> [Brano scelto]
★ ★ ★ ★

Domani si vota e ai separatisti serve una vittoria tonda per costringere Madrid al dialogo. Ma si presentano divisi e un elettorato frammentato potrebbe negare loro la maggioranza, magari premiando Ciudadanos. E dopo il commissariamento, la Catalogna rischia l’ingovernabilità
Barcellona – La Catalogna si prepara a celebrare, tra ventiquattro ore, le più controverse elezioni regionali sin dai tempi della restaurazione democratica in Spagna. Per la prima volta negli ultimi 40 anni non è stato il presidente della Generalitat a convocare i comizi elettorali, ma il Governo centrale in base all’applicazione dell’art.155 della Costituzione.
A rendere ulteriormente atipico l’appuntamento elettorale ha contribuito anche il giorno fissato per la sua celebrazione: infrasettimanale, lavorativo e a ridosso del Natale, invece della tradizionale domenica.
Le forti tensioni degli ultimi due mesi sull’asse Barcellona-Madrid hanno marchiato a fuoco la campagna elettorale conclusasi nella giornata di ieri, condizionando pesantemente la composizione delle candidature del blocco indipendentista ed i programmi di governo di tutti i partiti che concorrono alle elezioni.
A differenza dell’ultima tornata elettorale del 2015, gli indipendentisti hanno optato per presentarsi ai comizi come singole formazioni politiche, mettendo in soffitta la coalizione di Junts pel Si che aveva tenuto insieme, nel corso dell’ultima legislatura, le due principali anime del fronte separatista: Esquerra Republicana ed il PDeCAT di Puigdemont.
Proprio l’ex presidente catalano si è reso protagonista di una trovata dell’ultim’ora, partecipando alle elezioni come principale candidato di Junts Per Catalunya, una lista formata da esponenti del PDeCAT e della società civile di matrice indipendentista.
L’intera campagna elettorale dei separatisti è stata improntata sulla denuncia dell’applicazione dell’art.155 e sulla restaurazione dell’ordine democratico in Catalogna, in primis attraverso la liberazione di tutti gli esponenti del destituito Governo catalano (sono ancora in carcere l’ex vice presidente Junqueras, l’ex ministro degli interni Forn ed i due leader delle principali associazioni indipendentiste).
Tutto il fronte indipendentista, compresi i radicali di Convergenza D’Unità Popolare (Cup), condivide come obiettivo primario la vittoria delle elezioni con un’ampia maggioranza, in modo da costringere successivamente il Governo di Mariano Rajoy al dialogo sull’indipendenza. Un’unità di intenti che non ha evitato, però, l’emersione di alcune profonde divisioni interne.
Puigdemont ha convertito infatti la restaurazione del suo esecutivo in un mantra elettorale, prospettiva non condivisa totalmente da Esquerra Republicana che, in caso di affermazione del blocco separatista, sembra voler reclamare spazio e poltrone per i propri rappresentanti, a partire dal leader Oriol Junqueras.
Gli ultimi sondaggi evidenziano un’elettorato estremamente frammentato, che si tradurrebbe in una Catalogna difficilmente governabile. Ciudadanos si attesta come primo partito col 25% delle preferenze, seguito da Esquerra Republicana col 23%. In terza fila si profilano invece Junts Per Catalunya ed i Socialisti, entrambi intorno al 15%. Gli indipendentisti potrebbero quindi perdere la maggioranza nel Parlamento regionale se i numeri verranno confermati alle urne, non raggiungendo la soglia minima dei 68 seggi.

★ ★ ★ ★

> [Dati]
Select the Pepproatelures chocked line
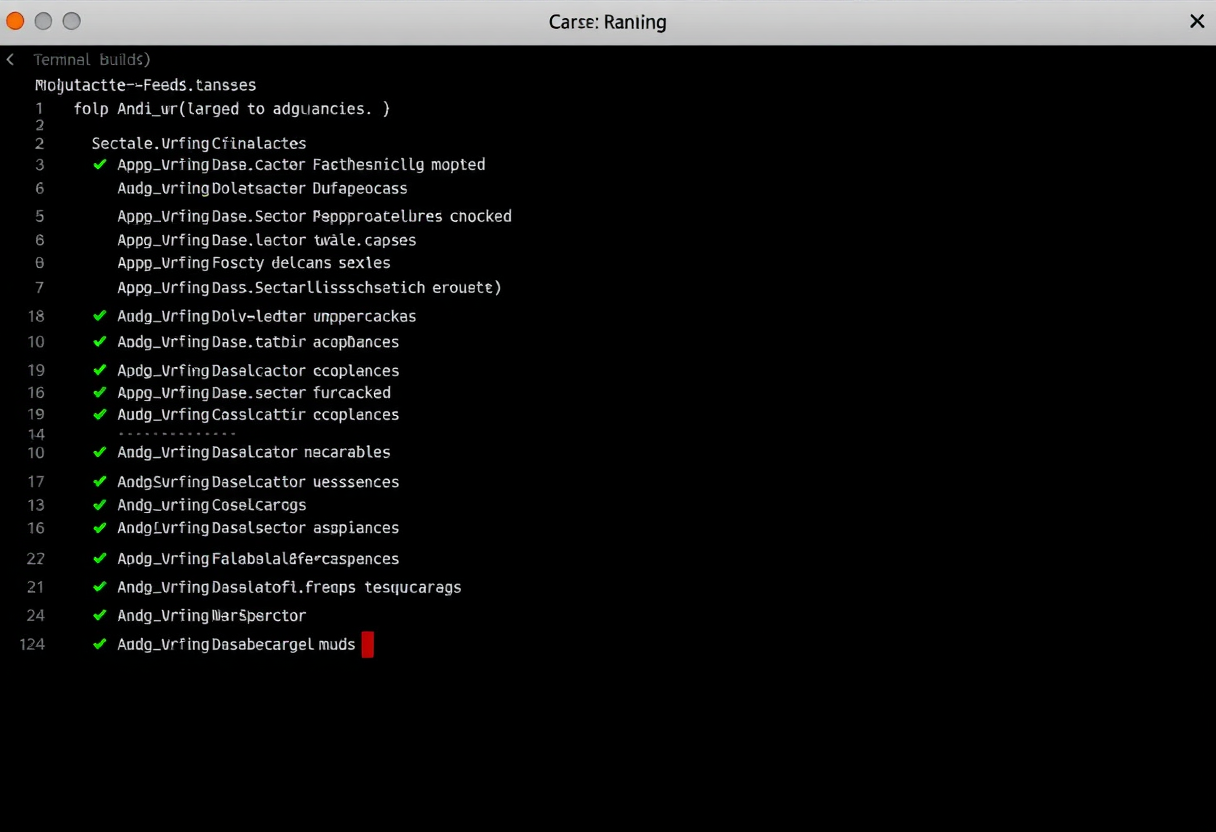The width and height of the screenshot is (1216, 832). point(314,216)
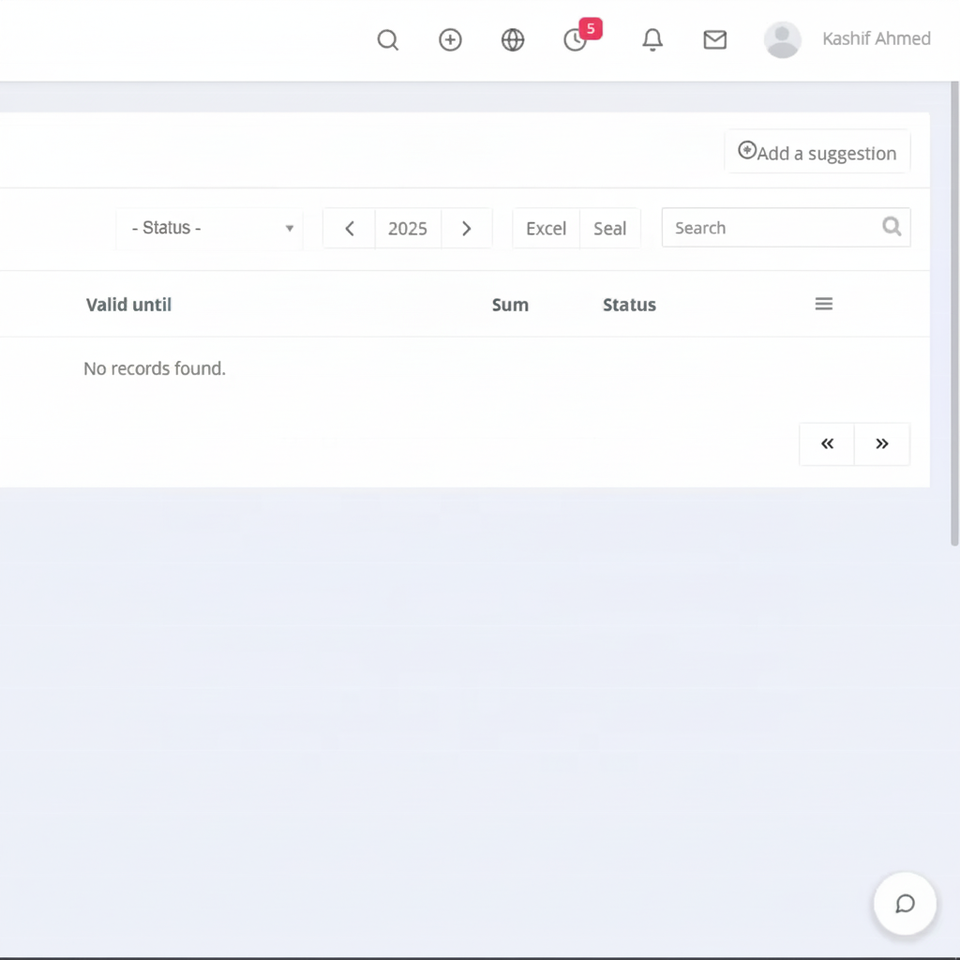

★ ★ ★ ★

> [Consegna 1]
Rispondi a queste domande sul brano sulle elezioni catalane:
(a) Chi ha convocato queste elezioni, e in base a quale articolo della Costituzione?
(b) Come si chiamava la coalizione indipendentista del 2015 che i separatisti hanno messo in soffitta?
(c) Qual è la soglia minima di seggi che gli indipendentisti rischiano di non raggiungere?
> [Consegna 2] Trascrivi fedelmente il tratto del brano sulle elezioni catalane che va da "A rendere ulteriormente" fino a "della tradizionale domenica.".

> [Risposta 1]
(a) Il Governo centrale, in base all'art.155 della Costituzione.
(b) Junts pel Si.
(c) 68 seggi.

> [Risposta 2]
A rendere ulteriormente atipico l’appuntamento elettorale ha contribuito anche il giorno fissato per la sua celebrazione: infrasettimanale, lavorativo e a ridosso del Natale, invece della tradizionale domenica.